To find out how fast the boulder is moving at the end of the first second and the end of the second second, we can use the equation: v = u + at
For the first second:
Initial velocity (u) = 0 (starting from rest)
Acceleration (a) = 4.00 m/s^2 (calculated earlier)
Time duration (t) = 1.0 s
v1 = 0 + (4.00 m/s^2)(1.0 s)
v1 = 0 + 4.00 m/s
v1 = 4.00 m/s
At the end of the first second, the boulder is moving at a speed of 4.00 m/s.
For the second second:
Initial velocity (u) = 0 (since it starts from rest again)
Acceleration (a) = 4.00 m/s^2 (remains constant throughout)
Time duration (t) = 2.0 s (total time elapsed)
v2 = 0 + (4.00 m/s^2)(2.0 s)
v2 = 0 + 8.00 m/s
v2 = 8.00 m/s
At the end of the second second, the boulder is moving at a speed of 8.00 m/s.
To find the distance traveled during the second second, we need to determine the acceleration of the boulder. We are given that the boulder has a constant acceleration.

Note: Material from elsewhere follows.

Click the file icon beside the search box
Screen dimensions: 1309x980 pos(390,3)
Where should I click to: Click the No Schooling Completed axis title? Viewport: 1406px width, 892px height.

Using the equation of motion:
distance = initial velocity * time + (1/2) * acceleration * time^2
Since the boulder starts from rest, the initial velocity is 0, and the equation simplifies to:
distance = (1/2) * acceleration * time^2
Given that the distance traveled during the first second is 2.00 m, and the time is 1 second, we can substitute these values into the equation:
2.00 m = (1/2) * acceleration * (1 s)^2
Simplifying the equation, we find:
acceleration = 4.00 m/s^2
To find the distance traveled during the second second, we can use the same equation, but this time with a time of 2 seconds:
distance = (1/2) * acceleration * (2 s)^2
Plugging in the values, we get:
distance = (1/2) * 4.00 m/s^2 * (2 s)^2
= (1/2) * 4.00 m/s^2 * 4 s^2
= 8.00 m
Therefore, the boulder travels 8.00 meters during the second second.
To find the velocity at the end of the first second, we can use the equation:
velocity = initial velocity + acceleration * time
Since the boulder starts from rest, the initial velocity is 0, and the equation simplifies to:
velocity = acceleration * time
Plugging in the values:
velocity = 4.00 m/s^2 * 1 s
= 4.00 m/s
Therefore, the boulder is moving at a velocity of 4.00 m/s at the end of the first second.
To find the velocity at the end of the second second, we can use the same equation, but this time with a time of 2 seconds:
velocity = acceleration * time
Plugging in the values:
velocity = 4.00 m/s^2 * 2 s
= 8.00 m/s
Therefore, the boulder is moving at a velocity of 8.00 m/s at the end of the second second.